**EXERCISE OBJECTIVE**
Copy the lines below word for word, leaving out the pictures.
** START DATA FOR THIS TASK **
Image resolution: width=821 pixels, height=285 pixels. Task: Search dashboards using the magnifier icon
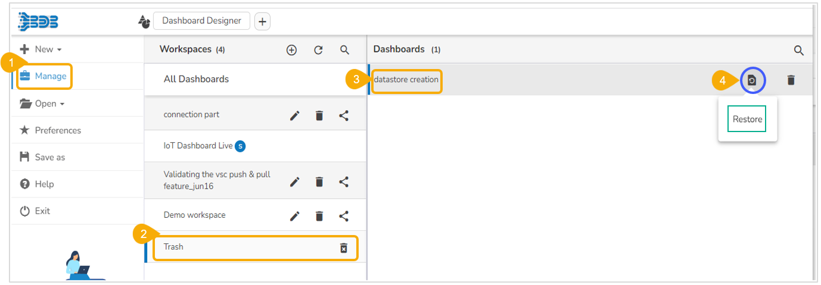tap(799, 51)
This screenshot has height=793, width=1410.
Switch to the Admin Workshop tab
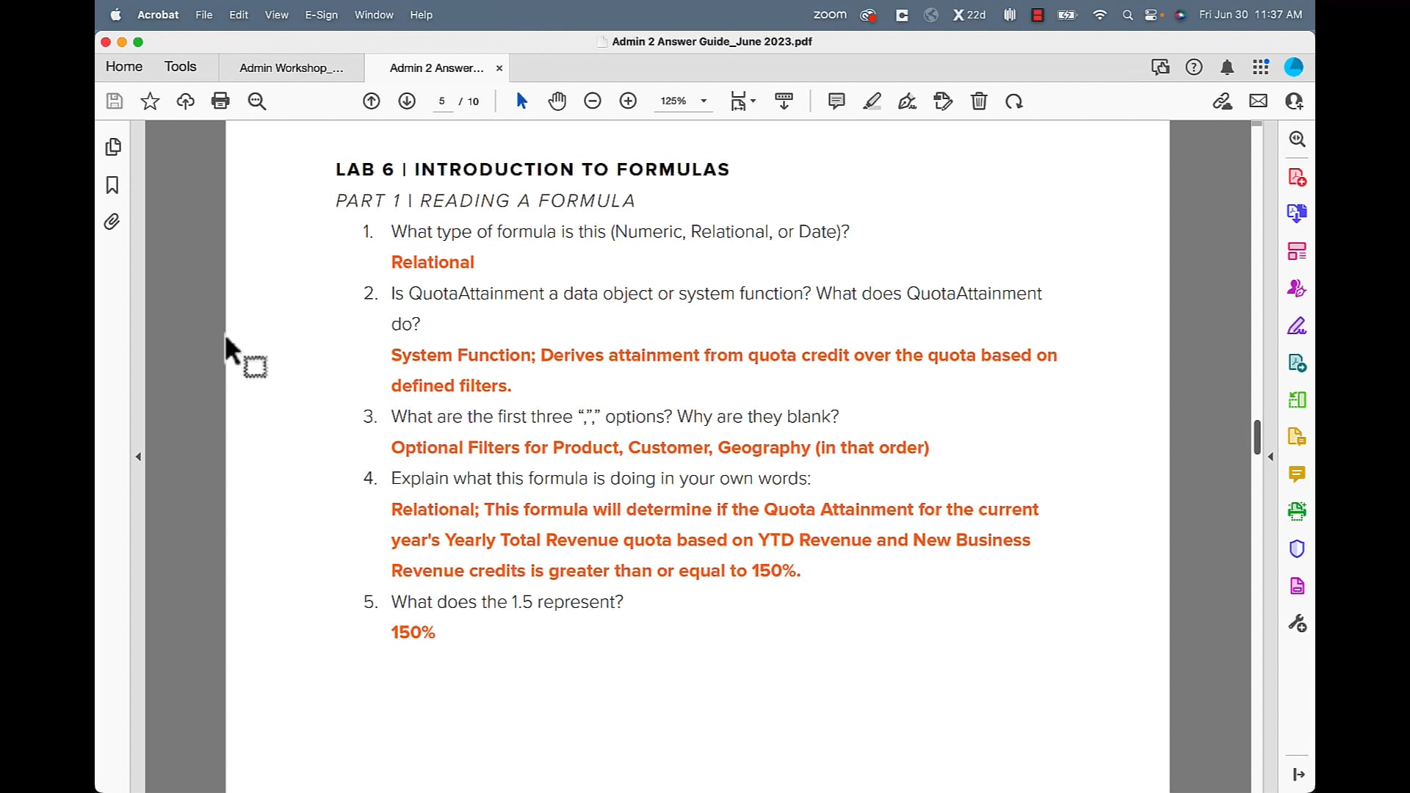pos(292,68)
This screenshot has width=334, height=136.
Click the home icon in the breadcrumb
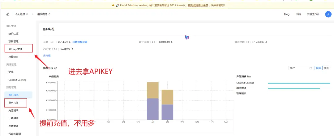coord(8,14)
** END DATA FOR THIS TASK **
**OUTPUT OF THE TASK**
Image resolution: width=821 pixels, height=285 pixels. Task: Search dashboards using the magnifier icon
tap(799, 51)
This screenshot has height=793, width=1410.
Switch to the Admin Workshop tab
pos(292,68)
This screenshot has width=334, height=136.
Click the home icon in the breadcrumb
coord(8,14)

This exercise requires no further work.